» **TASK OBJECTIVE**:
In the entries that follow, the line with "Click the Back" opens the range and the line with "The width and height of the screenshot is (1456, 814)." closes it; repeat that range exactly, both lines included.

» **MATERIAL FOR THE TASK**:
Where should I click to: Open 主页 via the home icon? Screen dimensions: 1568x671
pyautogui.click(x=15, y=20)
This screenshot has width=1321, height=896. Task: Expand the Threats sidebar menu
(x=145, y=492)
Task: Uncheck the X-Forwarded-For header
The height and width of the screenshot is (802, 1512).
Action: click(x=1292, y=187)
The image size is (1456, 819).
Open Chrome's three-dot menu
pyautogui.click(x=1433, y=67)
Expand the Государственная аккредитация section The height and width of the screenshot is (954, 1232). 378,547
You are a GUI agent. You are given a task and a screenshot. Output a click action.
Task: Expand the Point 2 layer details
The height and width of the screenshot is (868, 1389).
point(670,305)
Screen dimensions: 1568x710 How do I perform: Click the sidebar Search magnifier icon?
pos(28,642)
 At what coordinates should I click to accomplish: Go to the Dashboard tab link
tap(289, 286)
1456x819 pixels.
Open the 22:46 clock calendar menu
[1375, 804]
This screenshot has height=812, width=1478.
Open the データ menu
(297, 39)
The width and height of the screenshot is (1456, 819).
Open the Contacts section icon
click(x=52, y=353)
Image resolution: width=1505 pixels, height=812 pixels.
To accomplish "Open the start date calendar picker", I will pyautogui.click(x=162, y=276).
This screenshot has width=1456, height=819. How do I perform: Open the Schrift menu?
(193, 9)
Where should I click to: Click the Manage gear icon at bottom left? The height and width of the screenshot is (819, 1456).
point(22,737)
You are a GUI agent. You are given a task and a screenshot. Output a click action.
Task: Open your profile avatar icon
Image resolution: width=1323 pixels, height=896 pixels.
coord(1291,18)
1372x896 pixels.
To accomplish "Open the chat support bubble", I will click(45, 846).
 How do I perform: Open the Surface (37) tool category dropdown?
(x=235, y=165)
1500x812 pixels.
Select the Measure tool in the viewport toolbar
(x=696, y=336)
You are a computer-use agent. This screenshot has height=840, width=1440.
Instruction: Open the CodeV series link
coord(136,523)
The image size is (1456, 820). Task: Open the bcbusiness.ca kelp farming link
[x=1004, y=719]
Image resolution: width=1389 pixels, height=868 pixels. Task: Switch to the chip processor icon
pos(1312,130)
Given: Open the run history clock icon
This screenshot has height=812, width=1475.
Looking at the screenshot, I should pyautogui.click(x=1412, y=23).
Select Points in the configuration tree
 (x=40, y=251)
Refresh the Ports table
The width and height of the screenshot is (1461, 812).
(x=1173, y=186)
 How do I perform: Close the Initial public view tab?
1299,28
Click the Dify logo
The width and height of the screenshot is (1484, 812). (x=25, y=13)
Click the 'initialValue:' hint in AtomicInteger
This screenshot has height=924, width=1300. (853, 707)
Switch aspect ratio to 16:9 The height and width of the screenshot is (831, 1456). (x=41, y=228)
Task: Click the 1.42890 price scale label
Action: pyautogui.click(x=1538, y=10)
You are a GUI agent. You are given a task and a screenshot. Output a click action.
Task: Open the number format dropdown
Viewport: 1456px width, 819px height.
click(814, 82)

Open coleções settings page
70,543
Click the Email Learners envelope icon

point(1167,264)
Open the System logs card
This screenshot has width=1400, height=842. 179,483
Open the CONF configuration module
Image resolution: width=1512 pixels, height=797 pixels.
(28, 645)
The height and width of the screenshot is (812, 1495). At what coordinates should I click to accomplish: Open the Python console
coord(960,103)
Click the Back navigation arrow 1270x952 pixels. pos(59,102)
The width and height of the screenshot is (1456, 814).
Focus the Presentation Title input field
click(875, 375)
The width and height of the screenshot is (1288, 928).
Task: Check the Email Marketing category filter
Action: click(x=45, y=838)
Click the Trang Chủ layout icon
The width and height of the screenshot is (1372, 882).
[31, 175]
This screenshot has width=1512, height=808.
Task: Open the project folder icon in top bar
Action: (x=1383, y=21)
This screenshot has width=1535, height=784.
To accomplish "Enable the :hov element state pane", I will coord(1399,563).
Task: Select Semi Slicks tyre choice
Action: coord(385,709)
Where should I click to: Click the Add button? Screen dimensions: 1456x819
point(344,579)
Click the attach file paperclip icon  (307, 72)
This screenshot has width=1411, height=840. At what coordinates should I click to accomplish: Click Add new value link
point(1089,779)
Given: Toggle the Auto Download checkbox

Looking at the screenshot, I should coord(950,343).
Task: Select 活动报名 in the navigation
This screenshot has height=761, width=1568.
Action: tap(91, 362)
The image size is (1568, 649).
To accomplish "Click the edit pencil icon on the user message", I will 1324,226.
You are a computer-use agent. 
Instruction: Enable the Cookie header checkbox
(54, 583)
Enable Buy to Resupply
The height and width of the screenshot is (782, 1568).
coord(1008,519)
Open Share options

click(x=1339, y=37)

» **RESPONSE BOX**:
Click the Back navigation arrow 1270x952 pixels. pos(59,102)
The width and height of the screenshot is (1456, 814).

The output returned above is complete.